Monday, January 9, 2012

Did the EPA Give us Coal for Christmas?

Just before Christmas of the past year, the EPA announced with a certain amount of political pomp and circumstance, that the new Mercury and Air Toxin Standards MATS for fossil fuel users. The standard is based on the top 12 percent of coal power plants which will put about 10 percent of older coal plants out of business and require the remaining plants to retrofit to meet the standard or switch to another fuel likely natural gas. 25megaWatts is the minimum size plant that the standards apply. A possibly unintended consequence, it that the standards may very well have an equal or strong impact on cleaning up the renewable energy sector, biomass in particular.

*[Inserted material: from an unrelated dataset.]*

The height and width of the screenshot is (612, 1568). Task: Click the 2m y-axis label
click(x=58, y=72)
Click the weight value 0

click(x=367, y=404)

Coal got its toxins from the biomass that became coal of millions of years. Depending on the growing conditions, renewable biomass can contain a significant, at least with respect to MATS, amount of toxins. The range of Mercury content varies and I have not seen a complete study of biomass Mercury content, but 0.026 micrograms per gram, the average for dried peach leaves, is a fair estimate for biomass grown in the marsh or swampy location typical of timber products. Timber products tend to promote swampy conditions, which is an important factor in maintaining water shed efficiency.

Of course, the Mercury content in coal is not listed in micrograms per gram, that would be too simple, coal is listed in grams per ton, short ton in the United States. There are 907184.7 grams per short ton and average quality coal contains about 0.1 grams per short ton. That converts to 0.11 micrograms of Mercury to gram of coal versus 0.026 for dried peach leaves. So the Mercury in peach leaves is much less than the Mercury is coal right?

Well, so is the energy content. Coal has 28 Mj/kg while peach leaves, which I would estimate to be about the same as switch grass or wood products, has about 5Mj/kg wet. It takes energy to dry stuff and if you use enough you can convert that switch grass or wood to charcoal or biopellets for a wood stove. If you adjust the Mercury content of the peach leaves to allow for the energy difference, Peaches leaves would produce 0.146 micrograms of Mercury per equivalent coal gram of energy. That by the way does not include the differing amount of energy required to dry to biomass for use as a fuel.

This would tend to reinforce my suggestion of Coal/Biomass co-generation as a responsible use of existing resources and the reduction of the massive mountains of waste buried all across our great nation.

I am sure though, that there must be a warm and fuzzy reason to regulate this crazy idea into oblivion.